I have to interface with a C library in one of my programs, and I am writing a thin wrapper to use C++ types such as std::string
. There are quite a number of functions that accept a char*
and a maximum length as parameter and overwrite the memory pointed to by the char*
with a zero-terminated C-string. Traditionally, I used a stack array and copied the data into a string manually.
std::string call_C_function(int x) {
char buf[MAX_LEN] = {0}; // MAX_LEN is defined by the library
size_t len = MAX_LEN;
C_function(x, buf, &len);
return std::string(buf, len);
}
I tried to avoid the copy and came up with a solution, but I don't know if this is strictly legal:
std::string call_C_function(int x) {
std::string buf(MAX_LEN, '\0'); // MAX_LEN is defined by the library
size_t len = MAX_LEN;
C_function(x, &buf.front(), &len);
buf.resize(len);
return buf;
}
This compiles and works, but I am having doubts because the std::string
class makes it quite hard to get a non-const pointer to the character data. c_str()
and data()
both return const pointers. The standard forbids modifications of the buffer explicitly for these functions:
21.4.7.1: The program shall not alter any of the values stored in the character array.
From the documentation, it seems that this is legal because front()

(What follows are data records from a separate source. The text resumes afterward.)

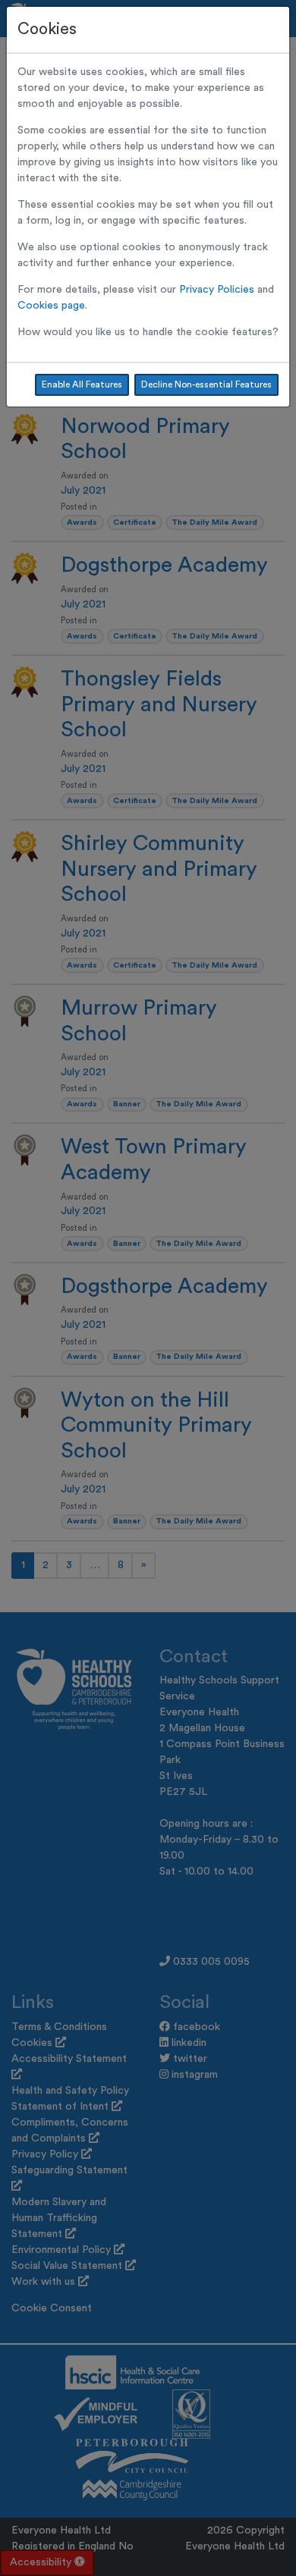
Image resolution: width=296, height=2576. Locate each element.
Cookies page (51, 305)
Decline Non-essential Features (206, 384)
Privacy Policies (216, 289)
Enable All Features (82, 384)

returns a reference to the first character of the buffer which must be continuous (I am using C++11/14). In 21.4.5, the semantics of front()
is defined in terms of operator[](0)
which does not forbid modifications.
Are there any issues with this approach from a language standard point of view? It seems that this would be a loop-hole allowing the modification explicitly forbidden in 21.4.7.1.